Defines the properties used by the PAS for OpenEdge (tomcat) web server logging control file(s) for the log file name, roll over time, default logging level, and log entry data pattern for the following web server services in the logging-tomcat.xml Logback configuration file:

  • psc.as.logging.console—Core Tomcat Java process console logging.
  • psc.as.logging.catalina—Core Tomcat catalina web server logging.
  • psc.as.logging.localhost—Core Tomcat localhost web server service logging.
  • psc.as.logging.manager—Core Tomcat remote administration manager webapp logging.
  • psc.as.logging.hostmanager—Core Tomcat remote administration hostmanager webapp logging.
  • psc.as.logging.oehealth—OpenEdge oehealth web server scanner logging.
  • psc.as.logging.access—Core Tomcat client HTTP client request access logging.
    • These properties provide all options for the standard access log, which tracks requests and may require customization as needed to match business (auditing) requirements or for application usage trending. For reference, here the Enhanced MDC logging includes the token for output of the RequestID.

XML File Purposes

XML files that are customer editable for application troubleshooting:

  • ablapps/appname/conf/logging-ablapp.xml—Select Java subsystem logging for configuration issues.
  • logging-oests.xml—Select Java subsystem logging for configuration issues.

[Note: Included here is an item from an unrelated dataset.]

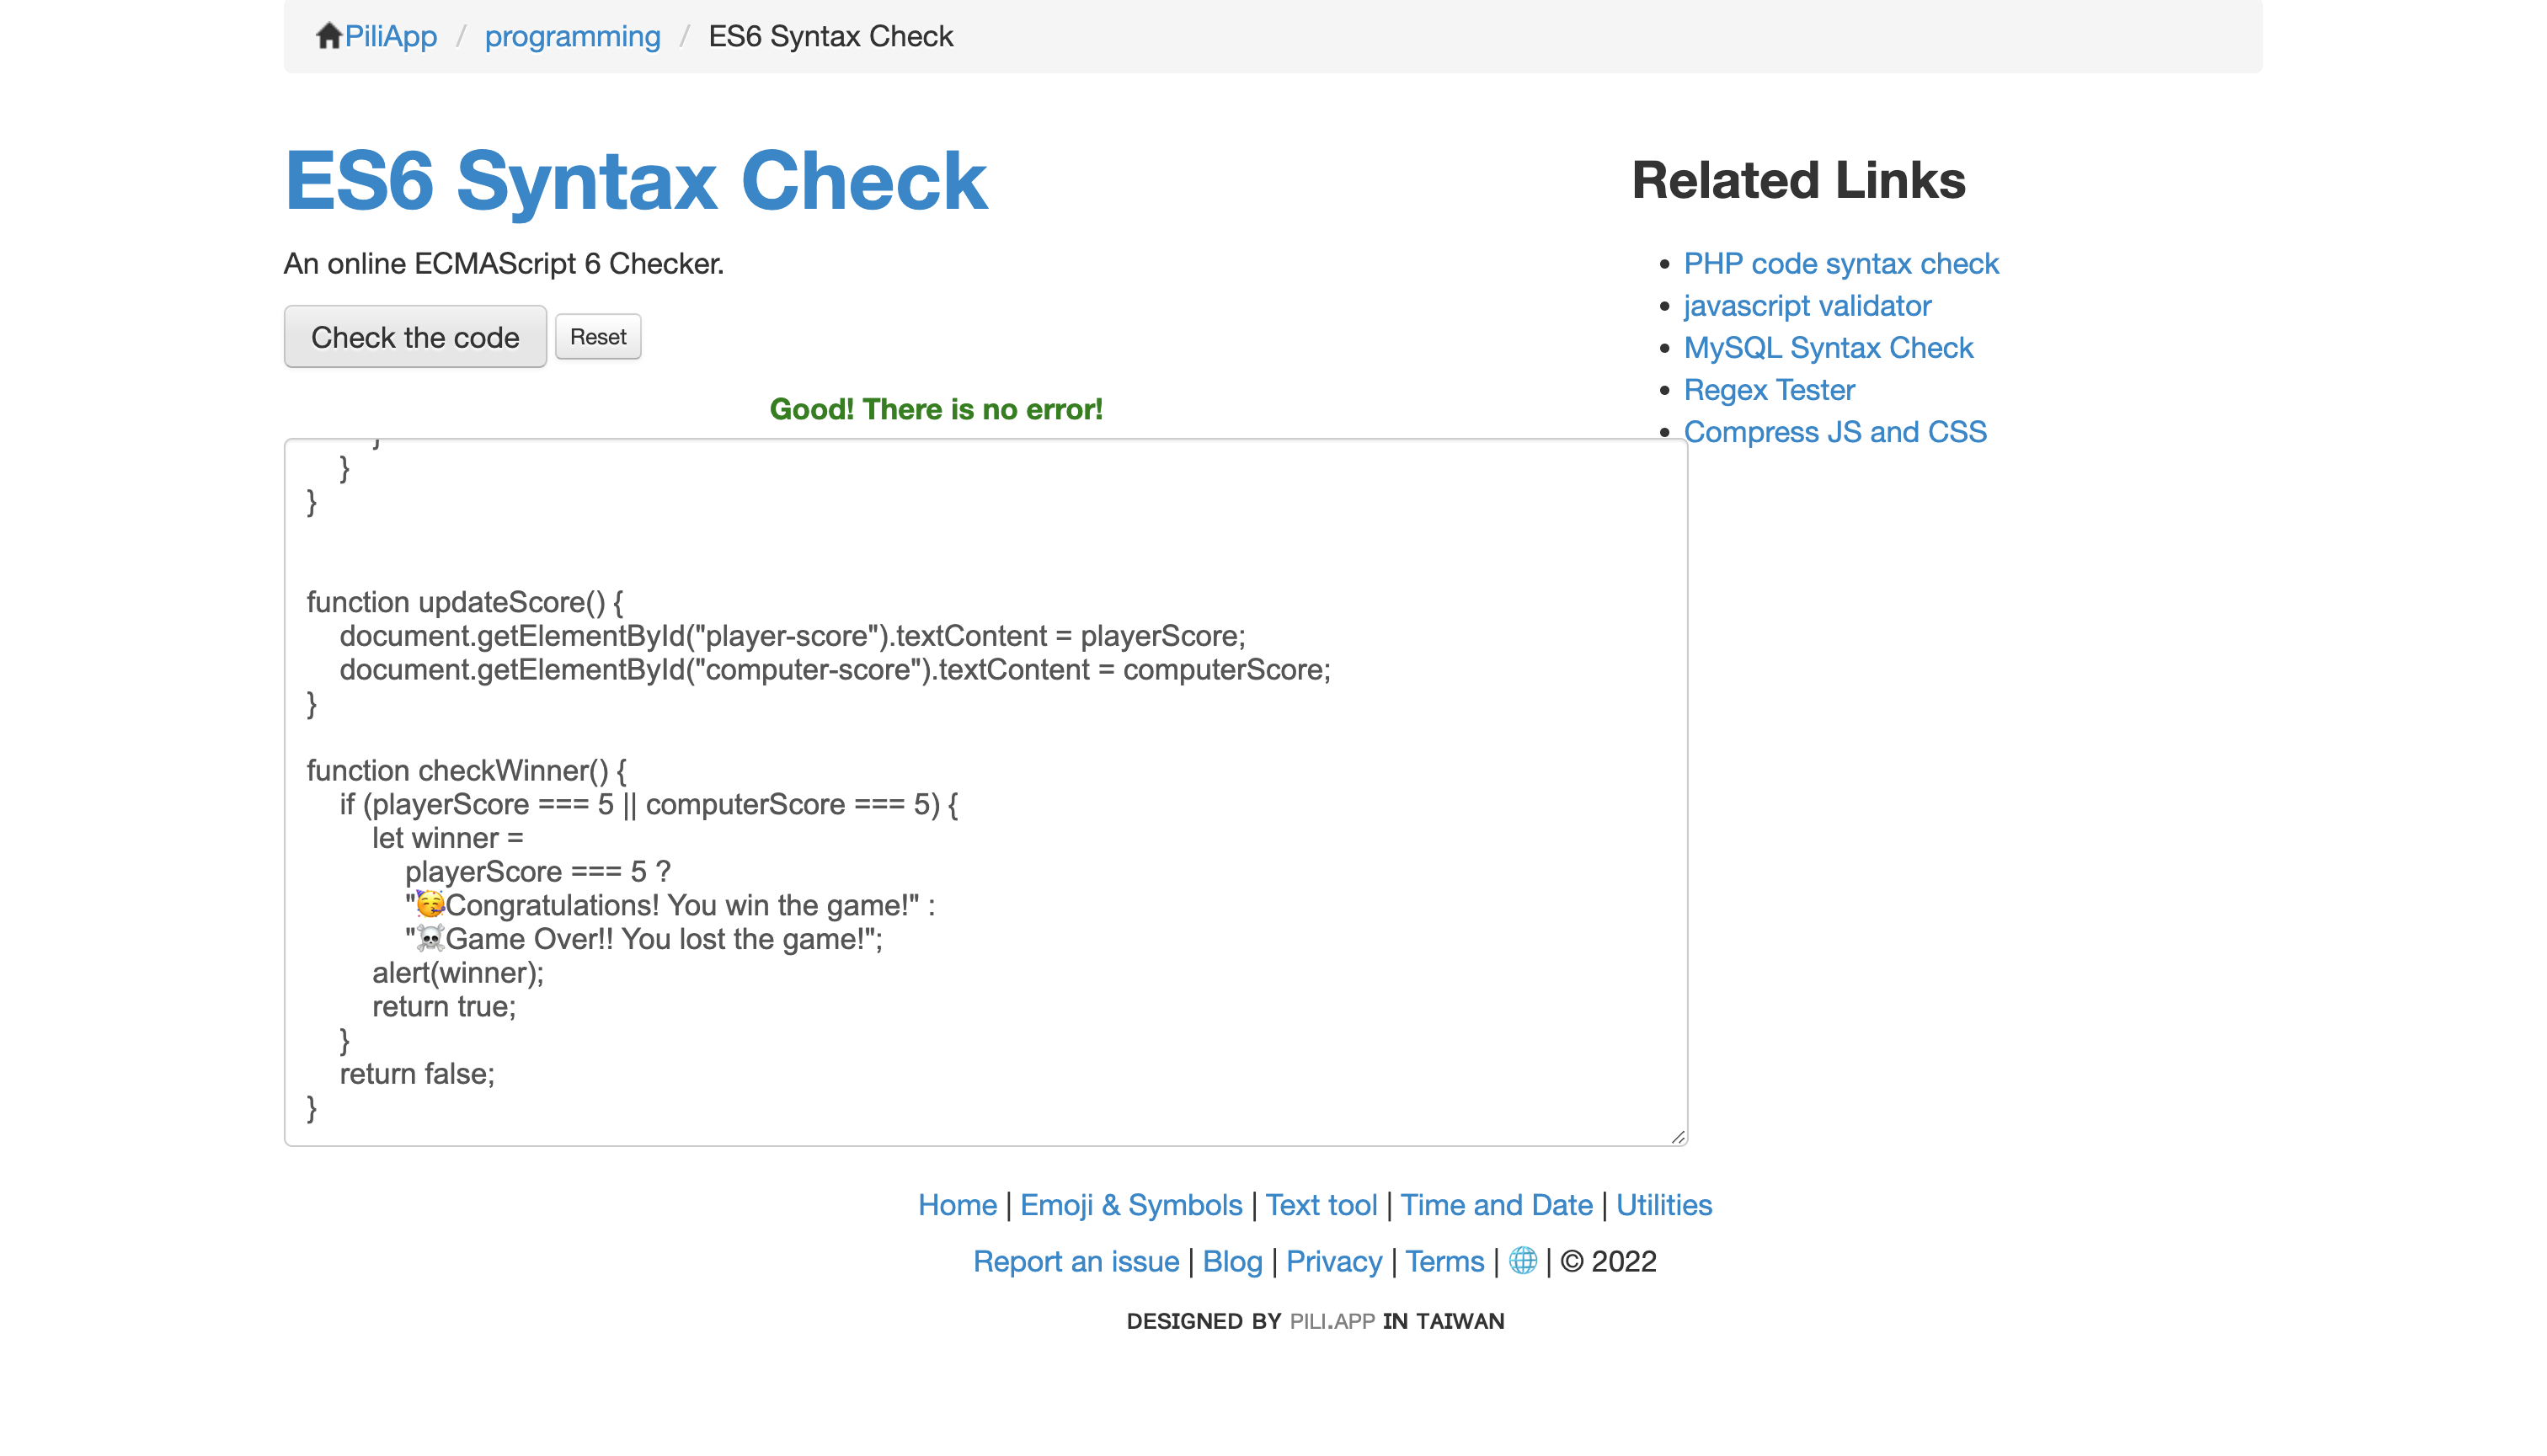Open the globe language icon in footer
The height and width of the screenshot is (1456, 2547).
point(1522,1261)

XML files that should be edited only by technical support, professional services, or OpenEdge engineering for server or service troubleshooting:

  • ablapps/appname/conf/logging-ablapp.xml—Select Java subsystem logging for OpenEdge or third-party code issues.
  • logging-oedbg.xml
  • logging-oeproxy.xml
  • logging-oests.xml
  • logging-security.xml
  • logging-soapdeploy.xml

XML configuration files that should be edited only by technical support, professional services, or OpenEdge engineering for Logback framework troubleshooting:

  • logging-access.xml
  • logging-oeabl.xml
  • logging-oehealth.xml
  • logging-oemanager.xml

Logging property update examples

Enable additional Spring Security logging for a PAS for OpenEdge instance for OERealm authentication

This distinct OpenEdge 12 example of how to turn on additional Spring Security logging for a PAS for OpenEdge instance for OERealm authentication involves modifying an XML configuration file to increase logging relating to this distinct security process.

  1. Add the following information to the logging-ablapp.xml file in the ablapps/appname/conf/ directory of the PAS for OpenEdge instance:
     <logger name="com.progress.appserv.services.security.OERealmUserDetailsImpl" level="TRACE"/>
 <logger name="com.progress.appserv.services.security.OERealmAuthProvider" level="TRACE"/>
  2. Restart the PAS for OpenEdge instance.

Edit the Tomcat logging pattern for web applications

As an example of how to alter the stock pattern for the Tomcat web application access log, this example restores a valuable piece of information omitted from the log entries under OpenEdge 12.

  1. Open the logging-tomcat.properties file in the conf directory of the PAS for OpenEdge instance.
  2. Locate the core Tomcat client HTTP access logging property pattern.
    psc.as.logging.access.pattern=%h %l %reqAttribute{OEReq.userId} [%date{"yyyy-MM-dd'T'HH:mm:ss.SSSXXX"}] "%r" %s %b %reqAttribute{OEReq.requestId} %n
  3. Alter the line to match the following:
    psc.as.logging.access.pattern=%h %l %reqAttribute{OEReq.userId} [%date{"yyyy-MM-dd'T'HH:mm:ss.SSSXXX"}] "%r" %s %b %D %reqAttribute{OEReq.requestId} %n

By adding the token %D after %b, the application outputs the [D]uration (in milliseconds) of the request.